While systematically played down by western scholars, we now know that many of those Greek minds we consider leaders in the field of western thought actually traveled across the Mediterranean to Kemet. Here they enrolled at the universities for a period of time, learning and expanding their knowledge. That is not to say that the Greeks didn’t already possess a high understanding of their subject matter, but upon returning from their time in Kemet we have written records of the wonder felt by contemporaries and peers in Greek society at their ‘new proofs and workings’. Pythagoras is said to have studied the longest, with 25 years of Kemetic learning behind him before he returned to Greece for good, but this obviously still falls short of the 40 years for completion.
Initially, it is said that Greeks were banned from studying at Kemet’s universities. The historian George G.M. James states that for thousands of years, despite seeing the land across the Mediterranean as “the cradle of wisdom and knowledge”, the Greeks were prohibited from entering the universities at all. Eventually laws were relaxed by the ruling priesthood and a handful of foreign students were permitted to study within the ancient halls of learning. One of the first of these pilgrims of education is said to be Thales, long considered to be “the first Greek philosopher”.

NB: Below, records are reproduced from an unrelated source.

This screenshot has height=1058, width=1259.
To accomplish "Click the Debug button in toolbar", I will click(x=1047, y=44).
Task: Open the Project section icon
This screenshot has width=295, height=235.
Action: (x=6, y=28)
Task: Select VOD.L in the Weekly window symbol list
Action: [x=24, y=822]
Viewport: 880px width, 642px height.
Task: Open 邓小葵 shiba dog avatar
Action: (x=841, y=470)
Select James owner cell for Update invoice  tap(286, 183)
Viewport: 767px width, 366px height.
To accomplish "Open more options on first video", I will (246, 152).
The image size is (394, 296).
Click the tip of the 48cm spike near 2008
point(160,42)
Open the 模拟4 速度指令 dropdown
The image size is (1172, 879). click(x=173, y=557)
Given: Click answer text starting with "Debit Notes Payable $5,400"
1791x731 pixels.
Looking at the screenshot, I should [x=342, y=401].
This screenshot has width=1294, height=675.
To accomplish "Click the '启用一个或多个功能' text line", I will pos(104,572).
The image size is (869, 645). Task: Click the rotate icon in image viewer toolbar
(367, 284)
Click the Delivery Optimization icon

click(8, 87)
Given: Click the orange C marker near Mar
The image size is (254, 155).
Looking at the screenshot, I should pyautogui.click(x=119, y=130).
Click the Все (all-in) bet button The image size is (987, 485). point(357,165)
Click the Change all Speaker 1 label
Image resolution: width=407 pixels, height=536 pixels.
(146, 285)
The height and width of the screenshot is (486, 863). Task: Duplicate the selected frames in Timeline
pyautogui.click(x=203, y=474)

James is one of a few historians who maintained the importance of Black Africa in the legacy of knowledge early in the twentieth century, although unfortunately he did not see these thoughts expanded on as they are today as he died of cancer in 1956 under what some believe to be suspicious circumstances given the subject of his work. Another prominent historian on the subject is Theophile Obenga, who states that after Thales’ return from Kemet he urged Pythagoras to sail to Kemet “in order to get more knowledge from Egyptian priests at Memphis and Thebes than could be attained anywhere else”. Pythagoras went on to become “the father of mathematics”, and this pattern is seen again with Plato, Aristotle, Hippocrates and Isokrates; each a “father” of a discipline from governance to medicine.
If the pattern is true, of Greek thinkers crossing the Mediterranean in order to learn new ways of learning, then imagine the knowledge held by priests that have completed all 40 years of learning and have had time to muse over their findings. If one man has come back from these universities with a fraction of the knowledge available to him and been lauded as the catalyst for a radical progression in human understanding, imagine the knowledge that has been lost in that north-eastern corner of Africa. It was after all, the location of the great Library of Alexandria before it’s gradual decline, long held as the pinnacle of humans collective knowledge.
The question then remains why, if the Greeks held Kemetic learning to be of the highest calibre, did they choose to whitewash it? To understand this you would have to delve into thousands of years of white-european bias against black Africans but beyond the obvious racial whitewashing and subjugation of a people, there is also another explanation. I do not overlook the horrific racially biased aspect of this subsequent hiding of a whole continents intelligence and importance, but I feel it is covered elsewhere to a large enough degree, here I wish to expand on a less talked about angle. That is that later Europeans saw African learning as too all-encapsulating. As a holistic study, it incorporated all fields of learning, which while giving a wider understanding, also meant tying in most empirical knowledge such as mathematics and astrology with less scientific endeavors such as philosophy, society and religion. This rounded approach to Europeans seemed “unrational” and so the white western approach to the gained knowledge from Africa was to take out the emotional and social understanding, therefore reducing this knowledge to more pure subjects. While this may seem like a better way to garner understanding, it paves the way for less moral questions in the search for new knowledge, as well as hindering the application of that knowledge in the greater field of society. The rounded approach to learning practiced in African universities around that time may have contributed to the vast length of some of these early civilizations, some spanning thousands of years, whereas may western civilizations have arguably been more greedy in their search for knowledge and power, burning themselves out much quicker in the process.
Maybe if we were given the opportunity to learn a range of detailed but varied subject matter instead of the compartmentalized education system we have today, we too could answer some of the great questions that we think of as forever unknown. But who’s to say they have always been unknown? Maybe the ancient Africans of Kemet already had that knowledge, but in the quest for rationality and evidence western thinkers ruled out some great truths. For this reason, who’s to say that the Age of Knowledge hasn’t already passed us by? And who’s to say that knowledge as we know it, and what we now don’t know, is actually far older than we think?